VIII. A Cat Hunt On The Frio
The return of Miss Jean the next forenoon, accompanied by Frances Vaux, was
an occasion of more than ordinary moment at Las Palomas. The Vaux family
were of creole extraction, but had settled on the Frio River nearly a generation
before. Under the climatic change, from the swamps of Louisiana to the mesas of
Texas, the girls grew up fine physical specimens of rustic Southern beauty. To a
close observer, certain traces of the French were distinctly discernible in Miss
Frances, notably in the large, lustrous eyes, the swarthy complexion, and early
maturity of womanhood. Small wonder then that our guest should have played
havoc among the young men of the countryside, adding to her train of gallants
the devoted Quayle and Cotton of Las Palomas.
Aside from her charming personality, that Miss Vaux should receive a cordial
welcome at Las Palomas goes without saying, since there were many reasons
why she should. The old ranchero and his sister chaperoned the young lady,
while I, betrothed to another, became her most obedient slave. It is needless to
add that there was a fair field and no favor shown by her hosts, as between John
and Theodore. The prize was worthy of any effort. The best man was welcome to
win, while the blessings of master and mistress seemed impatient to descend on
the favored one.
In the work in hand, I was forced to act as a rival to my friends, for I could not
afford to lower my reputation for horsemanship before Miss Frances, when my
betrothed was shortly to be her guest. So it was not to be wondered at that
Quayle and Cotton should abandon the _medeno_ in mounting their unbroken
geldings, and I had to follow suit or suffer by comparison. The other rascals,
equal if not superior to our trio in horsemanship, including Enrique, born with just
sense enough to be a fearless vaquero, took to the heavy sand in mounting
vicious geldings; but we three jauntily gave the wildest horses their heads and
even encouraged them to buck whenever our guest was sighted on the gallery.

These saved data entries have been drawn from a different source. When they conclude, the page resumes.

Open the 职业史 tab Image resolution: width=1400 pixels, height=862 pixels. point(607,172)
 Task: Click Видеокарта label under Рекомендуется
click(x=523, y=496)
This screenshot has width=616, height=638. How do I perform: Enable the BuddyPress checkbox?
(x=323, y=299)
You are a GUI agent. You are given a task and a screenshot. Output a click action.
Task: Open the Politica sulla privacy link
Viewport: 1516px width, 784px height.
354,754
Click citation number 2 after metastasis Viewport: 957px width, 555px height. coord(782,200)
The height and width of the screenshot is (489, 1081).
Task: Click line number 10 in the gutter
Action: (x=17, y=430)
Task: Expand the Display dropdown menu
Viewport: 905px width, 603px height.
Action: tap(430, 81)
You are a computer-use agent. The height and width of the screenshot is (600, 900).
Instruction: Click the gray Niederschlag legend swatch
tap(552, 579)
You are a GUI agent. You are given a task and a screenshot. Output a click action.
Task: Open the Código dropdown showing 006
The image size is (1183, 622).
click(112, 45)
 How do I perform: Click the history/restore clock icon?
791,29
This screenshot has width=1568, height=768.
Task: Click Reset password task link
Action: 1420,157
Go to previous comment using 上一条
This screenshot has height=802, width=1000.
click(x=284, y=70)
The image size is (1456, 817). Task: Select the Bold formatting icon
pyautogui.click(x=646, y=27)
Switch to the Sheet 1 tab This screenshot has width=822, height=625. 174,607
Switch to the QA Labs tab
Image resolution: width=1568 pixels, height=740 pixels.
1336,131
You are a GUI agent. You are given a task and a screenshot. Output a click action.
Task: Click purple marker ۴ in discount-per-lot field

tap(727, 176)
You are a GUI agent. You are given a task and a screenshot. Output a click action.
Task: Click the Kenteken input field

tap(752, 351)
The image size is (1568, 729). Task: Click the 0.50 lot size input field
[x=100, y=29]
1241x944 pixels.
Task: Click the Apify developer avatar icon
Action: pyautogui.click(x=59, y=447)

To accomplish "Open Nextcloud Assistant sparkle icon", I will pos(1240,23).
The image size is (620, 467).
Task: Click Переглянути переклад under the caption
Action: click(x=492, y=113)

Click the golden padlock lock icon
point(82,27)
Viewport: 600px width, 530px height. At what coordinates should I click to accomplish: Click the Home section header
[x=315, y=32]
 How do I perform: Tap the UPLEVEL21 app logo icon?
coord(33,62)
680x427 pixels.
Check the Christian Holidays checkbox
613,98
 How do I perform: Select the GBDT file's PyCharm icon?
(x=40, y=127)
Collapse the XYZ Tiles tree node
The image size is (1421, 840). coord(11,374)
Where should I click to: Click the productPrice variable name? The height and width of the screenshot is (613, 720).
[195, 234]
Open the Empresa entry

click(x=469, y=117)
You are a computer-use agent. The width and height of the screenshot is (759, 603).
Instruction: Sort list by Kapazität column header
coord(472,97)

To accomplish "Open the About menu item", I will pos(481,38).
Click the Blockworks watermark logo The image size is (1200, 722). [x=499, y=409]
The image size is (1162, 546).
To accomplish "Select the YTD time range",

What gave special vim to our work was the fact that Miss Frances was a
horsewoman herself, and it was with difficulty that she could be kept away from
the corrals. Several times a day our guest prevailed on Uncle Lance to take her
out to witness the roping. From a safe vantage place on the palisades, the old
ranchero and his protégé would watch us catching, saddling, and mounting the
geldings. Under those bright eyes, lariats encircled the feet of the horse to be
ridden deftly indeed, and he was laid on his side in the sand as daintily as a
mother would lay her babe in its crib. Outside of the trio, the work of the gang
was bunglesome, calling for many a protest from Uncle Lance,--they had no
lady's glance to spur them on,--while ours merited the enthusiastic plaudits of
Miss Frances.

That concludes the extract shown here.